GitHub Copilot Coding Agent: Code Referencing Added for License Transparency

GitHub Copilot

GitHub added code referencing support to the Copilot coding agent, bringing the same source attribution capabilities previously available in inline completions to the agent's autonomous development sessions. When the coding agent generates code that matches public repositories on GitHub, the matching code is now flagged in the agent's session logs with a direct link to the original source, giving developers visibility into the code's origin and any applicable license. The feature does not support the "Block" mode of the public code matching policy β€” matching code is surfaced as an informational highlight in session logs rather than being blocked outright.


Code Referencing Comes to the Copilot Coding Agent

On February 18, 2026, GitHub extended its Copilot code referencing feature β€” previously limited to inline completions in IDEs β€” to the Copilot coding agent. The coding agent is GitHub's asynchronous, autonomous development assistant that takes on tasks independently, runs in a cloud environment powered by GitHub Actions, and delivers draft pull requests for human review. With this update, the agent's output is now subject to the same source attribution transparency that inline completions have supported.

How Code Referencing Works in Agent Sessions

When the Copilot coding agent generates code during an autonomous session and that code matches code found in a public GitHub repository, the matching code is highlighted in the agent's session logs. Each highlight includes a link back to the original repository, allowing developers reviewing the session to understand where the code pattern originated and evaluate what license terms, if any, might apply to their use of it.

This is particularly relevant because the coding agent can produce large volumes of code across many files in a single session, making manual review of potential public code similarities difficult. Surfacing matches automatically in the session logs reduces the chance of license compliance issues slipping through to a merged pull request.

Block Mode Limitation

An important constraint accompanies this feature: the coding agent does not support the "Block" policy mode of the "Suggestions matching public code" setting. In standard Copilot inline completions, the Block mode prevents suggestions from being shown at all when they match public code. In the coding agent context, blocking is not enforced β€” instead, matching code is highlighted in the session logs regardless of the policy setting. Organizations that rely on Block mode as a hard guardrail should be aware that this behavior does not carry over to agent sessions.
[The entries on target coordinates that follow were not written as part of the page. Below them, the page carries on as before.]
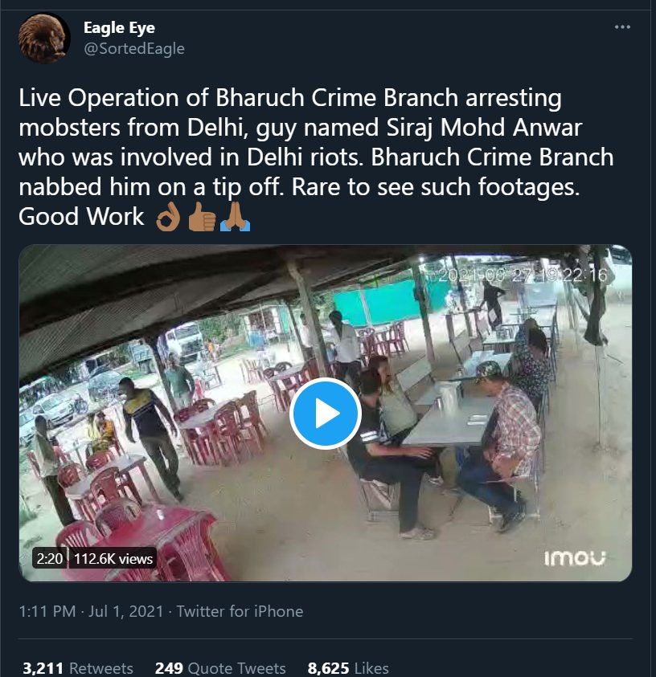656x677 pixels.
Task: Click the thumbs up emoji
Action: (x=202, y=218)
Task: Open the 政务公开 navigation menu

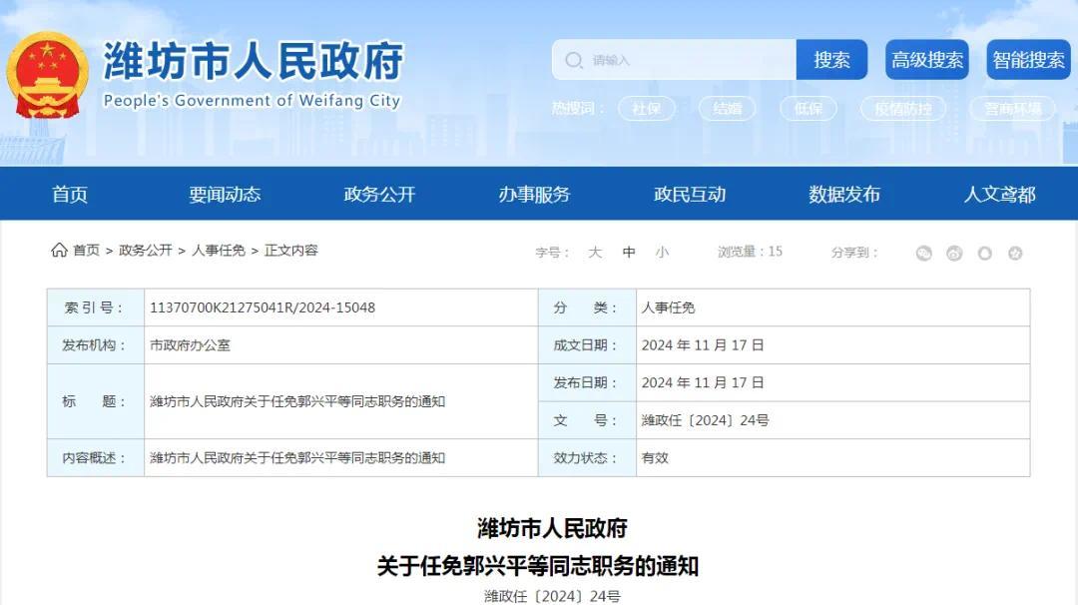Action: coord(377,195)
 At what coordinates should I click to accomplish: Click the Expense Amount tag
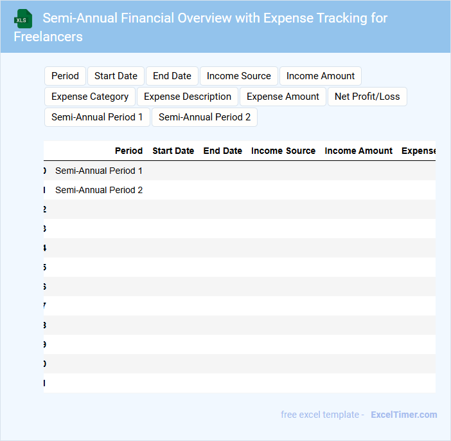coord(283,97)
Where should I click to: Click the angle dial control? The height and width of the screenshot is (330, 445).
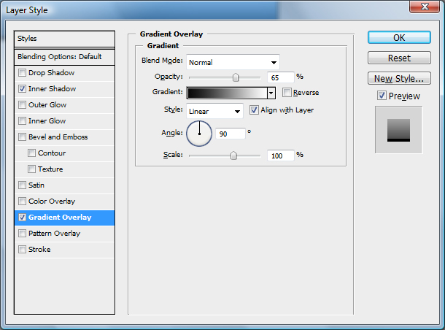[199, 134]
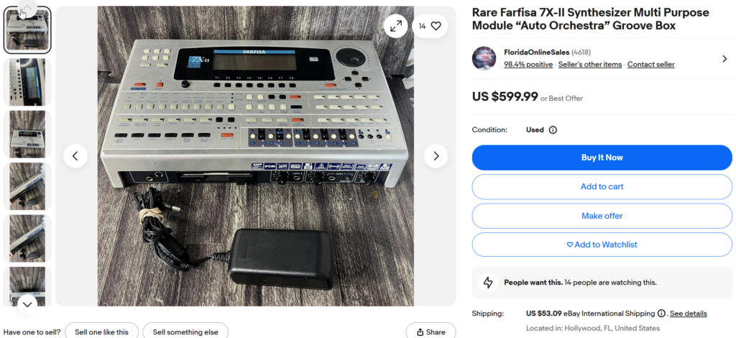The width and height of the screenshot is (736, 338).
Task: Open the Condition info icon
Action: (553, 130)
GitHub notes that a match between generated and public code does not automatically constitute copyright infringement, and it remains the responsibility of developers to review flagged matches, assess license obligations, and decide whether and how to attribute the code.

Availability

Code referencing is now available for all Copilot coding agent sessions. Developers can consult the GitHub Docs section "Finding public code that matches GitHub Copilot suggestions" for further details on how referencing works and how to interpret the session log highlights.